**YOUR INSTRUCTIONS**
In the listing below, find the line containing "Gartenbauverein (284, 1535)" and the line containing "Bahnhof Beeden (339, 1174)". Repeat exactly those two lines and every line between them, nothing more.

= = = = = = =

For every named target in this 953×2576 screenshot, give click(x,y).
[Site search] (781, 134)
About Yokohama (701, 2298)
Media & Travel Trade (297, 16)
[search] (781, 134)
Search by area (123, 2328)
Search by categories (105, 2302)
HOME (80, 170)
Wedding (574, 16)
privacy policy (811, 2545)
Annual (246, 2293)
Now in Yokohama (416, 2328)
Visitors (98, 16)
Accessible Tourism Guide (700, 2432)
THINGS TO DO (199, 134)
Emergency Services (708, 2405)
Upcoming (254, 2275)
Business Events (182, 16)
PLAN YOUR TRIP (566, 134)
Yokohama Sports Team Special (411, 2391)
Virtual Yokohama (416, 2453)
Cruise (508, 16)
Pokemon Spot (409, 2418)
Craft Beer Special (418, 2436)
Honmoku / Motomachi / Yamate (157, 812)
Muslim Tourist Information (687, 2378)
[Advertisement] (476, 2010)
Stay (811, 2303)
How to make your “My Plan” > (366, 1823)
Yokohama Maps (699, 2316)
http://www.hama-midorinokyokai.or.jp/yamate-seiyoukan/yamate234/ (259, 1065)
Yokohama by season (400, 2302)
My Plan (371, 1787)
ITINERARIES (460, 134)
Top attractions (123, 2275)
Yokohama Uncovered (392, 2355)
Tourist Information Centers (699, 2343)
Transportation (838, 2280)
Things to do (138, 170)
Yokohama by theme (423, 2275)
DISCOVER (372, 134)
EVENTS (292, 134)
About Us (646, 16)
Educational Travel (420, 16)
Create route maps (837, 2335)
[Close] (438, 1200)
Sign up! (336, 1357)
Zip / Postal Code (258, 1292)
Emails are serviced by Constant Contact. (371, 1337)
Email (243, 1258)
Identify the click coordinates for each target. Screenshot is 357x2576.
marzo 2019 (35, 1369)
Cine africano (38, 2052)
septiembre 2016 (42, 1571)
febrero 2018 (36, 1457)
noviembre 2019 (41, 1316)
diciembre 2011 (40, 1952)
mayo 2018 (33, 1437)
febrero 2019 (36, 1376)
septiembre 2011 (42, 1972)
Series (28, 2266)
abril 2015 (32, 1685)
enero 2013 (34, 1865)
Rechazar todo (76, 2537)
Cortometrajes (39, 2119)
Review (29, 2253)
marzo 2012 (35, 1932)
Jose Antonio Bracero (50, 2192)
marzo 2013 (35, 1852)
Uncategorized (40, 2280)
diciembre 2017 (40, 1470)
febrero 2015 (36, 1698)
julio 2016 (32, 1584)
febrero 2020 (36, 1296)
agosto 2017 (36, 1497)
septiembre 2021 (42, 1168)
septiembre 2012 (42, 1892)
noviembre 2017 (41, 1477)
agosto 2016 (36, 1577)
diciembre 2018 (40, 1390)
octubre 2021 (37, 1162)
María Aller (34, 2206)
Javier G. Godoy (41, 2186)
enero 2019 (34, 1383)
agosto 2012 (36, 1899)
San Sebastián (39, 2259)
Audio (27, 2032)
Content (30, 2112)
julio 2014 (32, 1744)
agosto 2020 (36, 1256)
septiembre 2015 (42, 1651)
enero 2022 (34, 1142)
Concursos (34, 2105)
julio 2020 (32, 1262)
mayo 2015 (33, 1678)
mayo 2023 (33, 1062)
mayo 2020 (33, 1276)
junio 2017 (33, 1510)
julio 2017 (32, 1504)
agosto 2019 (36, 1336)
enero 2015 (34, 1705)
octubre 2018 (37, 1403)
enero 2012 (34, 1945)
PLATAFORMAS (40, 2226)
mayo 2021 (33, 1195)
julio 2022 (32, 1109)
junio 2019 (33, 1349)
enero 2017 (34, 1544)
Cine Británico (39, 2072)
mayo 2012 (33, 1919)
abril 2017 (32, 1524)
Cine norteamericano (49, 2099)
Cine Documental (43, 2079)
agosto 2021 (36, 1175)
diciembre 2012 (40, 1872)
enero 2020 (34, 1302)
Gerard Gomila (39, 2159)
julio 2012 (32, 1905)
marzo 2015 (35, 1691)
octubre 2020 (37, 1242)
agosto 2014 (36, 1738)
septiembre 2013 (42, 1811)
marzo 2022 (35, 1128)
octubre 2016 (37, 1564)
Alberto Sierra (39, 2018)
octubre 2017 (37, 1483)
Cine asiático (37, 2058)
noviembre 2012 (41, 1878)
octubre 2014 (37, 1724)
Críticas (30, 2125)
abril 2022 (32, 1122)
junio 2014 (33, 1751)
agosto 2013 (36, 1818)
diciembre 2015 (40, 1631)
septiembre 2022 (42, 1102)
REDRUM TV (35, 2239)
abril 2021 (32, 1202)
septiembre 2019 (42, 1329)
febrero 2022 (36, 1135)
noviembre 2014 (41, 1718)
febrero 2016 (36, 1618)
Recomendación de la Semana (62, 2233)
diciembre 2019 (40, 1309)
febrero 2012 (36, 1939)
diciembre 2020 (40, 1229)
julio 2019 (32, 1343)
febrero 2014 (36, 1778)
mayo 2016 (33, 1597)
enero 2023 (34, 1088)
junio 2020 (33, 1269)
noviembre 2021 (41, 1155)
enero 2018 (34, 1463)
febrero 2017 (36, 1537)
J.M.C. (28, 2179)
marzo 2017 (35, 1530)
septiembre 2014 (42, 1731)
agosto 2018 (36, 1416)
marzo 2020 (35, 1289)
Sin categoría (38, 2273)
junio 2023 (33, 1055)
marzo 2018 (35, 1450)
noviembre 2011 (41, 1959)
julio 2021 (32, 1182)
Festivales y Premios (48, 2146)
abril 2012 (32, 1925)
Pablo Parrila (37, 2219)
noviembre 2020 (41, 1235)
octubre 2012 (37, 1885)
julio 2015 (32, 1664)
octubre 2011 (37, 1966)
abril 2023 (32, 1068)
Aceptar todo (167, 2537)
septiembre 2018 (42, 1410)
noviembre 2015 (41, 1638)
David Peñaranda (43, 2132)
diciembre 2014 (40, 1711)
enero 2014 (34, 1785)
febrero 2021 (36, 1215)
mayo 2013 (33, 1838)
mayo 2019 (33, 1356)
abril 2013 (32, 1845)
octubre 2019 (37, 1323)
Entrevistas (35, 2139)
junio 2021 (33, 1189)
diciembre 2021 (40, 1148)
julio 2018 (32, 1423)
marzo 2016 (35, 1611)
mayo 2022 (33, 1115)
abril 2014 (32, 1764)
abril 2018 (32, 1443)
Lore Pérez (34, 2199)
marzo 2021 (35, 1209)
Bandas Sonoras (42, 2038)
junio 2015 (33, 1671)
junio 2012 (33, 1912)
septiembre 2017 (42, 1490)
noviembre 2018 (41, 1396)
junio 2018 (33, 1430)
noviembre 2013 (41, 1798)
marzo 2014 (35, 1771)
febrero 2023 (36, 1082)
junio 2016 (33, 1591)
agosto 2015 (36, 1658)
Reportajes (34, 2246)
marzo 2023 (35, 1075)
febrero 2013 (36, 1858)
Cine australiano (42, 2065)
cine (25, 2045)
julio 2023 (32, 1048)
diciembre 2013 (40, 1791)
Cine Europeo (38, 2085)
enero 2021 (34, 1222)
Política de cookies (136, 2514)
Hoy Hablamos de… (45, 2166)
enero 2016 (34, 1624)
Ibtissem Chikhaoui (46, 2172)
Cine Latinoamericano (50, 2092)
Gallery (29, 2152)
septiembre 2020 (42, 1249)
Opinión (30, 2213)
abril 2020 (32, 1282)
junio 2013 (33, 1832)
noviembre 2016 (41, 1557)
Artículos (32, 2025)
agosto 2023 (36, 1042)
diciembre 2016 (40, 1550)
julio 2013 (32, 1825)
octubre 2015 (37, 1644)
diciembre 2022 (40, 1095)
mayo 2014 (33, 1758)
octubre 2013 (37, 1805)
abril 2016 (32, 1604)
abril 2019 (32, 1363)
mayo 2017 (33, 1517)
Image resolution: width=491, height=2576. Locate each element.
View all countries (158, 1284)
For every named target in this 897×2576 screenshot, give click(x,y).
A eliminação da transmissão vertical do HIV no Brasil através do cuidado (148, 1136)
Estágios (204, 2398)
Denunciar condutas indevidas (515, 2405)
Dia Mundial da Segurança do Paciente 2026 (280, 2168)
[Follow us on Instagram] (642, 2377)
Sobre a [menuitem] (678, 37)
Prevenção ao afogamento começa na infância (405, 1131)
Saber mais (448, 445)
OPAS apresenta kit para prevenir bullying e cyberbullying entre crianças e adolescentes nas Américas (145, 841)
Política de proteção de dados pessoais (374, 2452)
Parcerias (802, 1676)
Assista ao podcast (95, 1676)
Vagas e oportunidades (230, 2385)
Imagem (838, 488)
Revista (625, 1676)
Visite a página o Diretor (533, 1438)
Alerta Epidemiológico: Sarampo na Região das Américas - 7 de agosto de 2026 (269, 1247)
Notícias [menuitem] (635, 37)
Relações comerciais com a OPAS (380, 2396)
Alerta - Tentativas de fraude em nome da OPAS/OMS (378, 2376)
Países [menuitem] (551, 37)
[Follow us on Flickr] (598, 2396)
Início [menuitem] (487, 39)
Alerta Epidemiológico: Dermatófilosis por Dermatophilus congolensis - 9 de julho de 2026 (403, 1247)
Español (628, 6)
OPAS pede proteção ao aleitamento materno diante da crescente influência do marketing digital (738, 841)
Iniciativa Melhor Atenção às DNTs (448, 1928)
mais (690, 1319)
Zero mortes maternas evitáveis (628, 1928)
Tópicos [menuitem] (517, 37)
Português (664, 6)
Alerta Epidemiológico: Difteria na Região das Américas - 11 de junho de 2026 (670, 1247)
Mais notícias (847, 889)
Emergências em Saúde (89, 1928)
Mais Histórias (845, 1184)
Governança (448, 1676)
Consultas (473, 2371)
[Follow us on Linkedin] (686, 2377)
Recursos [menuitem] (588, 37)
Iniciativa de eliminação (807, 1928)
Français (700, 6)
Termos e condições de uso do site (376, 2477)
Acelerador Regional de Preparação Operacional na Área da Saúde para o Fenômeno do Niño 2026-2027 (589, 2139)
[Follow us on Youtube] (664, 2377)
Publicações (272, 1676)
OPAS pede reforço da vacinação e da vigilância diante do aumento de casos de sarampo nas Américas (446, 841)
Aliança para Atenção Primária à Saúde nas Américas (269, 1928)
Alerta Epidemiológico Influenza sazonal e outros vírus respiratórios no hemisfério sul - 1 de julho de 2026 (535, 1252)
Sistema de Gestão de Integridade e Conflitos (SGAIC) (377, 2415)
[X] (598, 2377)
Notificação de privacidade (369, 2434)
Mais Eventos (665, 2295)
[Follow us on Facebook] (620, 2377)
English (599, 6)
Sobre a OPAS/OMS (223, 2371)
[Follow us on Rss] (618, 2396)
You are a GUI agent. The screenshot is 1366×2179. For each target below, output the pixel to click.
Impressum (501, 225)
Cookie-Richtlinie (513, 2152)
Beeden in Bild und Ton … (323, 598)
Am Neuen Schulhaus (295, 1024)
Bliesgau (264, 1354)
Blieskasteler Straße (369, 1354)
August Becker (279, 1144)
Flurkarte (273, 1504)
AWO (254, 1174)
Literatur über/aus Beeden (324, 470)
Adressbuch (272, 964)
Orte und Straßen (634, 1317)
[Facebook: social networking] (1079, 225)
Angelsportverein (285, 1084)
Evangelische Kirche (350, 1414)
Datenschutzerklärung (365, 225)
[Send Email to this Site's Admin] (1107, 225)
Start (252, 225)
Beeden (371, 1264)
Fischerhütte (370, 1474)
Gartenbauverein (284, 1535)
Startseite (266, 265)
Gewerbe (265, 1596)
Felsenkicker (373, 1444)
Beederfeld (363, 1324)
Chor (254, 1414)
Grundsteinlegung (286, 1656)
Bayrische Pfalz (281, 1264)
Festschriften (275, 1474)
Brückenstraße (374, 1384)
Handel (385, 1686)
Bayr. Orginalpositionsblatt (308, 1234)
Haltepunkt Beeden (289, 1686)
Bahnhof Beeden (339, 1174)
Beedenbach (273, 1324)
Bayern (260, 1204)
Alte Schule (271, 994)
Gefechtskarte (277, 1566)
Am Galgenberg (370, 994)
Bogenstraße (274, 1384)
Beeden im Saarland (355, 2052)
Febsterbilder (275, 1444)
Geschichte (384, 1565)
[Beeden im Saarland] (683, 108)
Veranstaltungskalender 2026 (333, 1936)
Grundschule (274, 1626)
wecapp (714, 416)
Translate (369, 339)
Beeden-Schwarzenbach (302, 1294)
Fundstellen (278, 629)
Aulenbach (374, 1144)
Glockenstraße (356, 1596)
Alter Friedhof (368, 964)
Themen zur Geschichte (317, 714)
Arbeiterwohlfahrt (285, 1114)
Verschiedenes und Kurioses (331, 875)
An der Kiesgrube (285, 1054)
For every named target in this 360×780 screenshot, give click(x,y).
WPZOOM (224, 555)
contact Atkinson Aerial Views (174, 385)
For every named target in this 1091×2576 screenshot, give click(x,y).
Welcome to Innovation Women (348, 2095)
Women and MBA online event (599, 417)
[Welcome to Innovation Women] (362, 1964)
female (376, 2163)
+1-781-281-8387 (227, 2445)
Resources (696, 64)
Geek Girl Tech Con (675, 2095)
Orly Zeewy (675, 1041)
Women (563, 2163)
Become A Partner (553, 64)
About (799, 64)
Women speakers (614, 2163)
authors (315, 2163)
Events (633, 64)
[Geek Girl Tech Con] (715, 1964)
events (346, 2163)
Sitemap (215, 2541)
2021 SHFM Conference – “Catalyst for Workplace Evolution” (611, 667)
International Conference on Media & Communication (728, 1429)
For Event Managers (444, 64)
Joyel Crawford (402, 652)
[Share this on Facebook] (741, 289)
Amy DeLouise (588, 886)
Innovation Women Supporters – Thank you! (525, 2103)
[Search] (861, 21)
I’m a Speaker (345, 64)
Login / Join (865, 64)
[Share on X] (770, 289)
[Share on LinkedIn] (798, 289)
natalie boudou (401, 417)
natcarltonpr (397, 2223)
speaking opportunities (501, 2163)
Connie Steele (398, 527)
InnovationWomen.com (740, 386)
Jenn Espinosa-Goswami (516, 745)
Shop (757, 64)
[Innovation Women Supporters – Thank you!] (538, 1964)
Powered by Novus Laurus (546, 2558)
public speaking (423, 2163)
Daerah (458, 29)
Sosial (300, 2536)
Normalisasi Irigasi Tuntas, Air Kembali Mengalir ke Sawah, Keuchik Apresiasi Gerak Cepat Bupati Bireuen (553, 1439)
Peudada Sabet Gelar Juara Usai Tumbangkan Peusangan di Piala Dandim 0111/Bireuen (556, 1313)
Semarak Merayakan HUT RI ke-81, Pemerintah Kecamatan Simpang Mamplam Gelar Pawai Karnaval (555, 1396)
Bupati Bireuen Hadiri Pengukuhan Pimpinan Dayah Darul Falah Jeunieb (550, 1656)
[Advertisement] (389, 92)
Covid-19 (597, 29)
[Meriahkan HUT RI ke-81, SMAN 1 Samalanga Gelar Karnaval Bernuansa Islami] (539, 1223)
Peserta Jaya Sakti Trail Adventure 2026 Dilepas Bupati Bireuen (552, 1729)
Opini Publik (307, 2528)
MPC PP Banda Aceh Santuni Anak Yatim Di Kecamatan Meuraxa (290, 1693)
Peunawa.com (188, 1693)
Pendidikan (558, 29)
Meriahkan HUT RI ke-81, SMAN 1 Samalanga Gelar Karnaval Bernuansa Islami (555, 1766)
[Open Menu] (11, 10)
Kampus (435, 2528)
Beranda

= = = = = = =

**PROBLEM SOLUTION**
Gartenbauverein (284, 1535)
Startseite (266, 265)
Gewerbe (265, 1596)
Felsenkicker (373, 1444)
Beederfeld (363, 1324)
Chor (254, 1414)
Grundsteinlegung (286, 1656)
Bayrische Pfalz (281, 1264)
Festschriften (275, 1474)
Brückenstraße (374, 1384)
Handel (385, 1686)
Bayr. Orginalpositionsblatt (308, 1234)
Haltepunkt Beeden (289, 1686)
Bahnhof Beeden (339, 1174)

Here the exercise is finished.